Morreu nesta quinta-feira (4), aos 67 anos, Rosemary Alvares de Souza, conhecida em Itabira como dona Rosinha. Escritora, ativista e moradora do Quilombo Morro Santo Antônio, ela foi uma das lideranças comunitárias mais reconhecidas da cidade e dedicou parte da vida à atuação em associações, conselhos e mobilizações populares.
A morte foi confirmada pelo filho, Vinicios Souza, em publicação nas redes sociais. Ao se despedir da mãe, ele a definiu como uma “pequena grande mulher” e lembrou sua trajetória como escritora, ativista, companheira, mãe e defensora de direitos. Segundo ele, Dona Rosinha fez sua voz ecoar em diferentes espaços e deixa uma história de resistência, força e resiliência para inspirar novas gerações.
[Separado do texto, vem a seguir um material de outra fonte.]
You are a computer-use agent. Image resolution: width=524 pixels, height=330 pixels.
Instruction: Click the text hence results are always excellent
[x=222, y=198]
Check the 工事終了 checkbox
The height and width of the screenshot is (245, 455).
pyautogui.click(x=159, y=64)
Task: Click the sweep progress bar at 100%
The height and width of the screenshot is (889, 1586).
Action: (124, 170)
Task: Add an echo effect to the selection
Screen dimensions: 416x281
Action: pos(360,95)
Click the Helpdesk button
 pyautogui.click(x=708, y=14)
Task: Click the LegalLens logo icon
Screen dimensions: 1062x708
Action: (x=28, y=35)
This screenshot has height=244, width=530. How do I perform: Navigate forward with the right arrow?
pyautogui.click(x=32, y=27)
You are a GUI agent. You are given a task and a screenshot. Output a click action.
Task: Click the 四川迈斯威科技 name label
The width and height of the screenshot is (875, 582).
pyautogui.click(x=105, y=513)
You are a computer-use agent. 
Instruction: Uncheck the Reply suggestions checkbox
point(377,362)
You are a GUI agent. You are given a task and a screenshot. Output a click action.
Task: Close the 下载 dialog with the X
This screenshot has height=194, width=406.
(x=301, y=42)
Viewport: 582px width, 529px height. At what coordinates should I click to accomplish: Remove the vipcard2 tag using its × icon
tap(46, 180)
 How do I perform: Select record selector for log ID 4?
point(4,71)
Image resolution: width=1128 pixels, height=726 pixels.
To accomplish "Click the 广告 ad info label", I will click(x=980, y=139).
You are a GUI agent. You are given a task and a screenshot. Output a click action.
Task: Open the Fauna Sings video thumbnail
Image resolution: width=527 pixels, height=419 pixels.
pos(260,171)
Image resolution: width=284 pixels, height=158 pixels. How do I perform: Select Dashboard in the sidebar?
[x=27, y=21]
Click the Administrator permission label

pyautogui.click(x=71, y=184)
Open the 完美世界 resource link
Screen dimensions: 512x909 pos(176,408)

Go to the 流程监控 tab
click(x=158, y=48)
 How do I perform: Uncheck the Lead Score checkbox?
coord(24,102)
O velório está marcado para este sábado (6) de 8h às 14h na Fundação Cultural Carlos Drummond de Andrade e, em seguida, na Igreja de Santo Antônio, no Quilombo Morro Santo Antônio, entre 14h30 e 16h30. Já o sepultamento está marcado para 16h30. Dona Rosinha teria passado mal após participar de um evento e chegou a ser internada. A causa da morte ainda não foi divulgada oficialmente.
Ela construiu sua trajetória a partir do Morro Santo Antônio, território onde viveu e atuou. Foi presidente da Associação do Quilombo Morro Santo Antônio e também participou de entidades ligadas ao movimento comunitário itabirano. Sua atuação era marcada pela defesa de melhorias para os bairros, pela valorização das mulheres e pela organização das comunidades.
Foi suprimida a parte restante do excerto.